> TESTO DA LEGGERE:
################

Biagio Cepollaro, La ‘poesia visiva’ e le conseguenze del digitale oggi

La ‘poesia visiva’ e le conseguenze del digitale oggi. Appunti per una riflessione.

Molta parte dell’esperienza degli anni 60 e ’70 di ciò che è stata chiamata ‘poesia visiva e poi ‘poesia concreta ‘ e poi ‘poesia tecnologica’ (con evidenti difficoltà di definizione), si muoveva all’interno del paradigma della teoria dell’informazione.

Una delle conseguenze di quest’appartenenza, quasi obbligata data l’epoca, fu, secondo me, l’insistenza sul rapporto tra i codici (linguistico e visivo-figurale) con relative tensioni che si venivano a creare continuando a parlare di ‘poesia’, di ‘espansione della poesia’, di ‘fuga dal libro’, di ‘poesia da appendere al muro’.

Questa tensione non era stata propria delle avanguardie storiche che come ricordava Lea Vergine non avevano mai puntato a stabilire uno statuto linguistico specifico per queste sperimentazioni e si erano per lo più limitate ad un lavoro sulle possibilità ‘tipografiche’. Il fatto è che allora c’era ciò che con enfasi si indicavano come ‘mezzi di comunicazione di massa’, l’industria culturale, i rotocalchi, il primo apparire a livello di massa della televisione, l’importanza che giustamente dava Lamberto Pignotti al problema della comunicazione e delle abitudini percettive del pubblico, alla necessità di contraddirle, di ‘rispedire la merce al mittente’…

Sembra passato un secolo da allora ma molte di quelle opere conservano una loro freschezza, una loro duratura energia. Forse qualcuno potrà considerarlo paradossale ma su internet è possibile , soprattutto per i più giovani, prima di andare al museo o nelle fondazioni, dare un’occhiata alla raccolta di poesia visiva custodita da Banca Intesa…

Il passaggio dall’analogico al digitale probabilmente ha spostato in profondità le questioni anche in questo ambito espressivo. E non tanto perché vi è l’elaborazione grafica del computer, quanto perché materialmente la pluralità dei codici si è ridotta ad una processualità numerica.

Una sintesi a monte che salta sia l’incontro sia la diversità di strade secolari che hanno portato alla testualità da un lato e all’immagine pittorica (ma bisogna anche aggiungere quella fotografica) dall’altro.

E’ nella produzione materiale, a prescindere dalla resa finale che,come sempre, può essere più o meno riuscita, che sta la differenza. E il punto è che questa sintesi digitale non è virtuale,come spesso si ripeteva già negli anni ’90, ma ancora materiale. Solo che si è di fronte ad un altro ‘stato della materia’, per così dire. Tale stato, in questo caso dell’arte, non è informazione perché è qualcosa di più e di meno, è espressione (cioè composizione, rigore, logica strutturante o destrutturante, familiarità con le resistenze delle materie, fascinazione , e tutti gli elementi che possono costituire l’esperienza estetica nel suo concreto farsi e che non sono riducibili ad un pacchetto discreto di informazioni).

################

> COSA SI CHIEDE: Copia parola per parola il brano del testo sulla poesia visiva che si apre con le parole in cui compare "Una sintesi a" e si chiude con "quella fotografica) dall’altro.".

> BLOCCO DATI:
################

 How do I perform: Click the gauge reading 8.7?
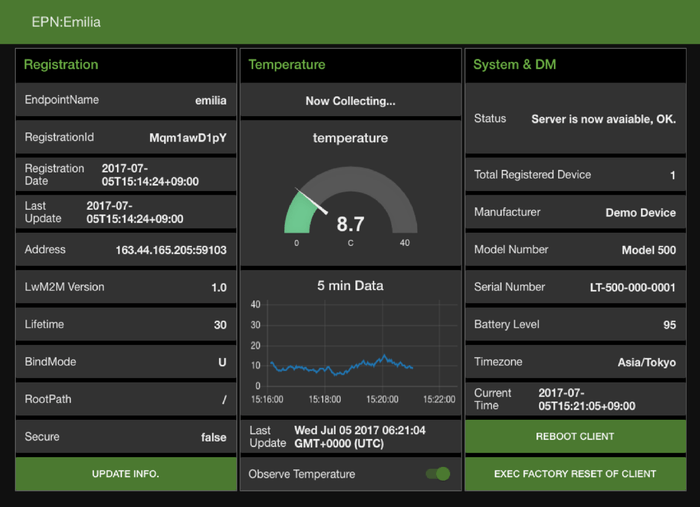coord(350,224)
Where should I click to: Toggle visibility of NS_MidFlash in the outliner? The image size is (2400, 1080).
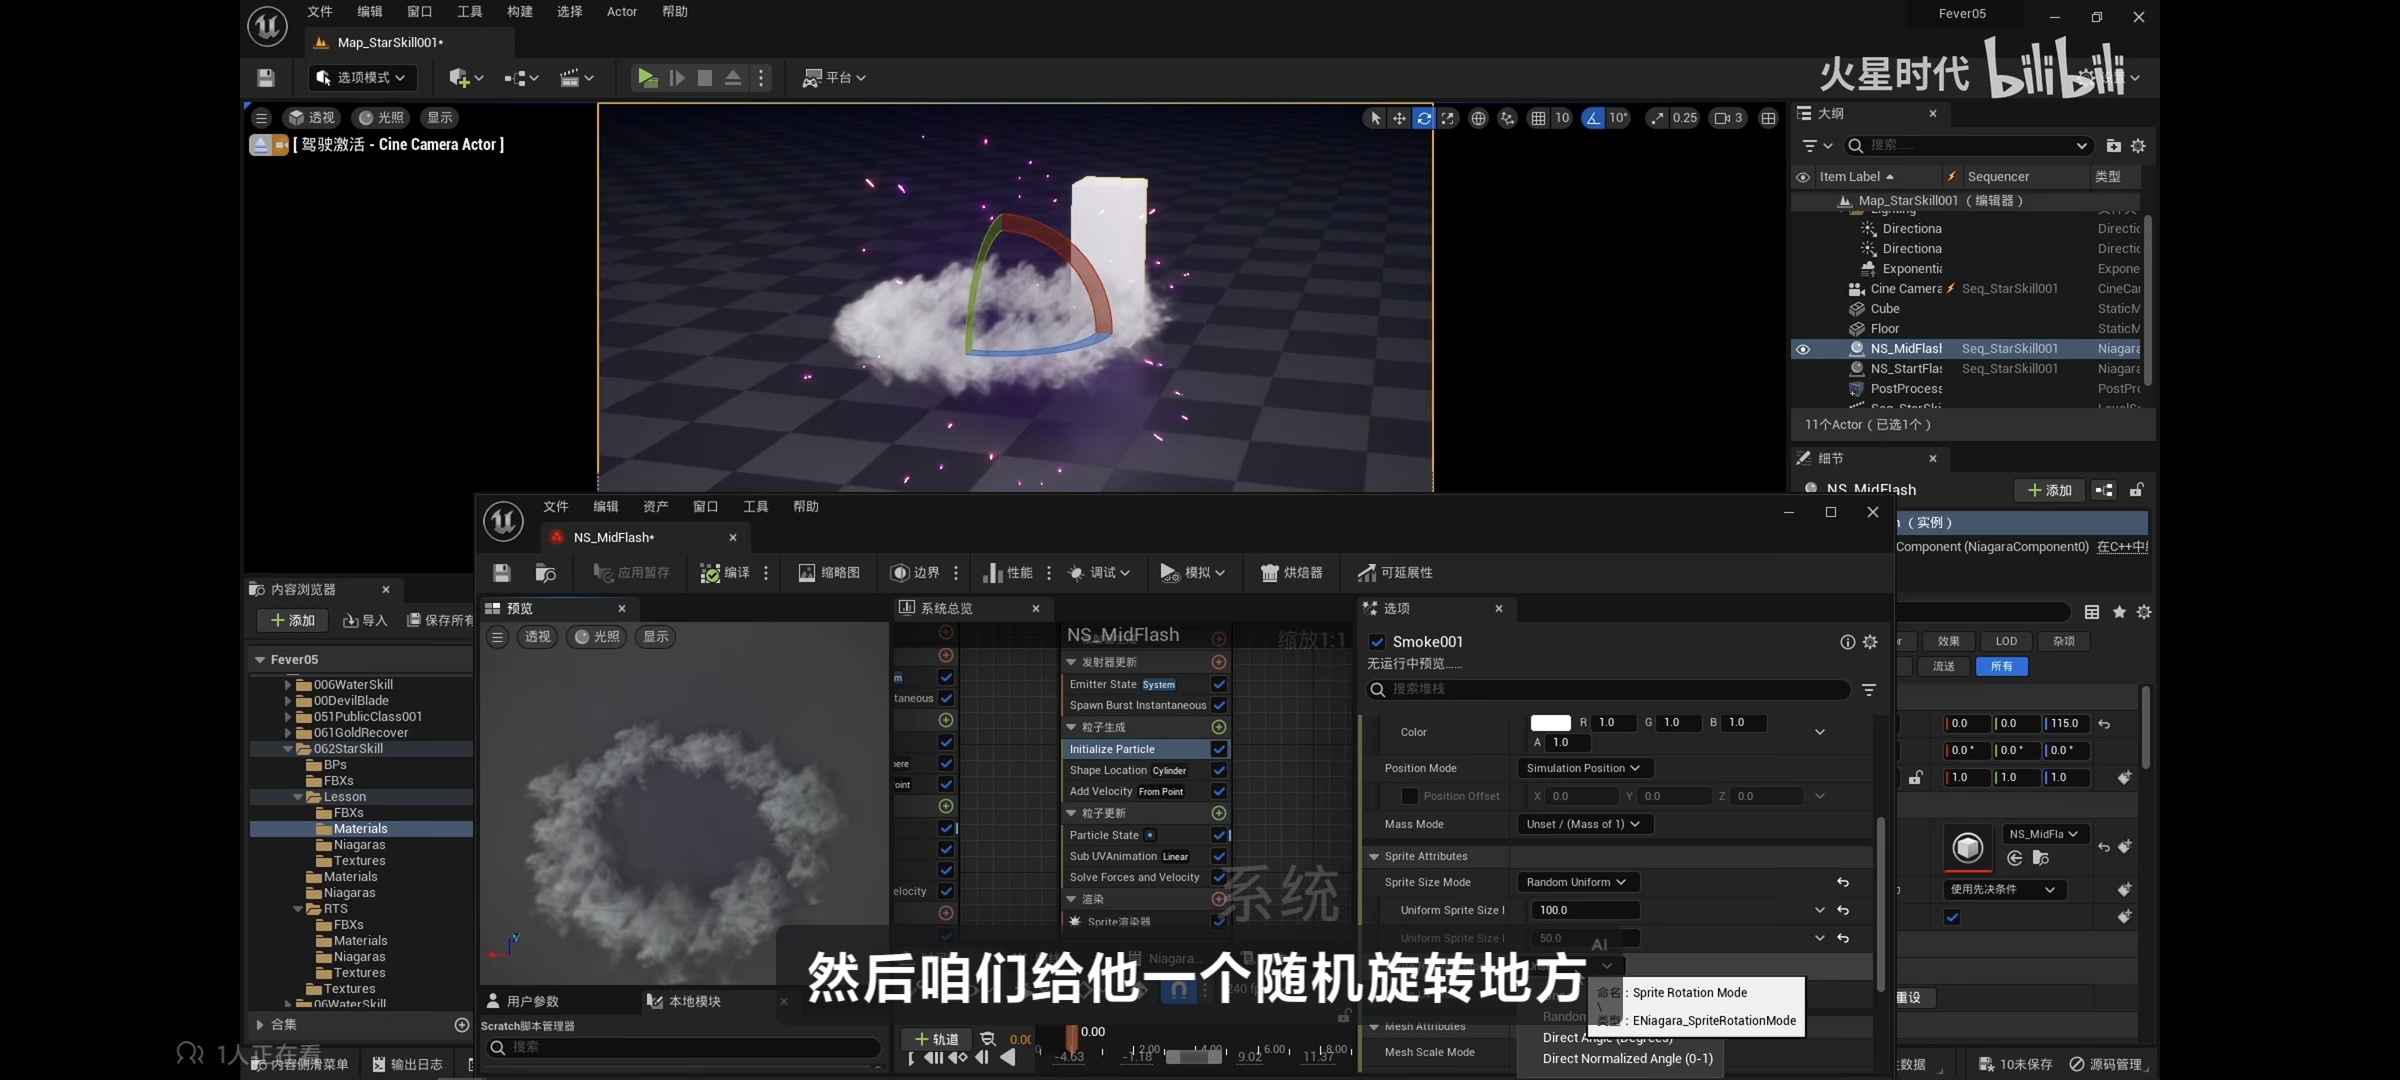click(1803, 349)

################

> ESERCIZIO SVOLTO:
Una sintesi a monte che salta sia l’incontro sia la diversità di strade secolari che hanno portato alla testualità da un lato e all’immagine pittorica (ma bisogna anche aggiungere quella fotografica) dall’altro.